What to produce: Please repeat, exactly as written, the line containing "The image size is (999, 711)." and every line after it through the end of the records below.

Source records:
┄┄┄┄┄┄┄┄┄┄┄┄┄┄┄┄┄┄┄┄

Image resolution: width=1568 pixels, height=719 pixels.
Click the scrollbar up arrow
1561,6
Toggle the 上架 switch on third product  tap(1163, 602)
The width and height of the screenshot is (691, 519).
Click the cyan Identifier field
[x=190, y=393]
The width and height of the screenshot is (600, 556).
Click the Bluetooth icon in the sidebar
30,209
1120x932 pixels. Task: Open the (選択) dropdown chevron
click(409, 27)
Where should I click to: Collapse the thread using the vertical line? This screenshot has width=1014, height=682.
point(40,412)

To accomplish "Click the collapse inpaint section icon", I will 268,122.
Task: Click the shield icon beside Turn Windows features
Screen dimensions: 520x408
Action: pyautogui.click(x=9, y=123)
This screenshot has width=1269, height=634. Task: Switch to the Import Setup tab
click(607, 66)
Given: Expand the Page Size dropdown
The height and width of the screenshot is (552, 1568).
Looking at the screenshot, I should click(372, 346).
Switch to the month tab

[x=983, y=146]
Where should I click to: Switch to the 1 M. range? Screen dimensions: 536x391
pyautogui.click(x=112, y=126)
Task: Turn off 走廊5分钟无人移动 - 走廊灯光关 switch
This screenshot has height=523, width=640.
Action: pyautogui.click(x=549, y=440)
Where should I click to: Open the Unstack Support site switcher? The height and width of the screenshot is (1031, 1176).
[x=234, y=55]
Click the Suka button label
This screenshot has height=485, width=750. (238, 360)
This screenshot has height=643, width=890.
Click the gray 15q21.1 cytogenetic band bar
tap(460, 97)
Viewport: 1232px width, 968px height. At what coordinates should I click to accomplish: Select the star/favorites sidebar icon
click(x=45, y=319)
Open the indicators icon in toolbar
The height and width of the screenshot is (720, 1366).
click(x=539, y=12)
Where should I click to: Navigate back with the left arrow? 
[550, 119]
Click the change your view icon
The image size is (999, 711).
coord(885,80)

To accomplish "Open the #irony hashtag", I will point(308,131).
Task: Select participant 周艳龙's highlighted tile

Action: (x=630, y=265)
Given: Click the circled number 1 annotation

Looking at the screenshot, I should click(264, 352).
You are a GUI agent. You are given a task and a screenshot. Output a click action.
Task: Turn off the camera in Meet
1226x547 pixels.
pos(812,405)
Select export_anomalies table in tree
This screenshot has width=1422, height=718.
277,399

┄┄┄┄┄┄┄┄┄┄┄┄┄┄┄┄┄┄┄┄

Your response:
The image size is (999, 711).
coord(885,80)

To accomplish "Open the #irony hashtag", I will point(308,131).
Task: Select participant 周艳龙's highlighted tile

Action: (x=630, y=265)
Given: Click the circled number 1 annotation

Looking at the screenshot, I should click(264, 352).
You are a GUI agent. You are given a task and a screenshot. Output a click action.
Task: Turn off the camera in Meet
1226x547 pixels.
pos(812,405)
Select export_anomalies table in tree
This screenshot has width=1422, height=718.
277,399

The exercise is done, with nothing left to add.